La ville possède une admirable demeure de 38 chambres, 5 jardins, 7 escaliers et... et 220 fenêtres. Bâtie au 19e par un homme d'affaires chinois dont la fortune et la réputation ont marqué son époque, la « Maison Bleue »
a servi au tournage des scènes du film « Indochine » avec Catherine Deneuve, que l'on voit poser sur une photo religieusement conservée.

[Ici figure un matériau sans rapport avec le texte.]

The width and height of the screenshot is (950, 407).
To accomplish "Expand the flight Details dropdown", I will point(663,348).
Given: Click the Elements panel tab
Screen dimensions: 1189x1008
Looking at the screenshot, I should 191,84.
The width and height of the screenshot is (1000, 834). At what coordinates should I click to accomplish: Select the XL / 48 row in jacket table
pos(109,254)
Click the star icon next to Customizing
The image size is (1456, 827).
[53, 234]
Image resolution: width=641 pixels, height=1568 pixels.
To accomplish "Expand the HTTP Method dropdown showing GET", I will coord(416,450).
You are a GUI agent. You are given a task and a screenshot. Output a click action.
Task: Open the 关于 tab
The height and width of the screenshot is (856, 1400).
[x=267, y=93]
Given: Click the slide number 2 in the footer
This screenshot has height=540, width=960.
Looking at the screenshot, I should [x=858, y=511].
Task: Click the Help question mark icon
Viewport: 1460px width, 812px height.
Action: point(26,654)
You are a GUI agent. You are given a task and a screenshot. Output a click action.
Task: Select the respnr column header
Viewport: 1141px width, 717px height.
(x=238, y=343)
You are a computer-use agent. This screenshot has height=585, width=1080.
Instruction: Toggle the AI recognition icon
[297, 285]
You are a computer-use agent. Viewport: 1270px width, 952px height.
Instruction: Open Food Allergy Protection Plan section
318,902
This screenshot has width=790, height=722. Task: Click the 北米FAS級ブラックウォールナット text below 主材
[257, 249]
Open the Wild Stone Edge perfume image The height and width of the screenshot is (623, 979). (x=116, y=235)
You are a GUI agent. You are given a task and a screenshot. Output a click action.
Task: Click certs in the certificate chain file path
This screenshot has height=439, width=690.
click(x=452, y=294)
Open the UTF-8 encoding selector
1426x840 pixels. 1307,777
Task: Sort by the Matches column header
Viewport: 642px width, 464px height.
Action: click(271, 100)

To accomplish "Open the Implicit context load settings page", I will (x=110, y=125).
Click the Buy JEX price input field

Des triporteurs nous ramènent de la célèbre « Cheong Fatt Tze Mansion » (la maison bleue), jusque au très beau temple boudhiste de Leong San Tong Khoo Kongsi.

Le charme de la marine à voile d'antan
Le charme de la marine à voile d'antan
Une occasion de contempler le centre historique qui comprend un grand nombre de maisons datant du 19e et du début du 20e siècle (certaines à l'abandon) ainsi que des boutiques tenues par des commerçants hindous.
Teinté d'influences européennes, chinoises, indiennes et malaises, ce style architectural est surnommé « électrique ».


L'embarras du choix question sable blanc et récifs coralliens


17h. Nous appareillons à destination de Ko Lipe (Thaïlande). Située à moins de 5 milles nautiques de Langkawï, Ko Lipe et Tarutao National Park est la plus grand île de l'archipel qui en compte 51.

On a l'embarras du choix question sable blanc et récifs coralliens. « Le parc comme le rappelle le journal de bord, « reste une des plus belles régions côtières de Thaïlande » : cascades, cours d'eau, grottes, pas un bouton de guêtre ne manque à cet ensemble exceptionnel habité uniquement par les Sea Gypses (*) et les garde forestiers.

L'isolement de l'ensemble a préservé la faune et la flore. Ici, la balade s'impose… même si les touristes restent la plupart du temps (on les comprend) littéralement scotchés sur la plage.

Pourtant, à moins de 500 mètres, la plage côté village de pêcheurs est d’une beauté à couper le souffle. Les cahutes des « gitans des mers », peuple affable et d’une grande gentillesse, bordent le bord de mer. On décèle encore de ça de là les dégâts du tsunami qui a balayé les bicoques comme des fétus de paille.

Nous aimerions poursuivre ce récit mais hélas, trois fois hélas… notre périple arrive à sa fin. Nous n’aurons pas l’occasion, faute de temps, de visiter la fameuse « Ile de James Bond » mais il nous reste encore quelques heures pour faire du shopping. Nous allons devoir abandonner le Star Flyer, qui poursuivra son périple en Mer des Andaman jusqu’à la fin de la semaine, et regagner Phuket en bateau rapide.
C’est la fin d’une magnifique aventure…


(*) Nous sommes arrivés en retard. Normalement, les passagers embarquent à partir de 16 heures et ont droit à un accueil de l'ensemble de l'équipage ainsi qu'à un buffet qui les attend.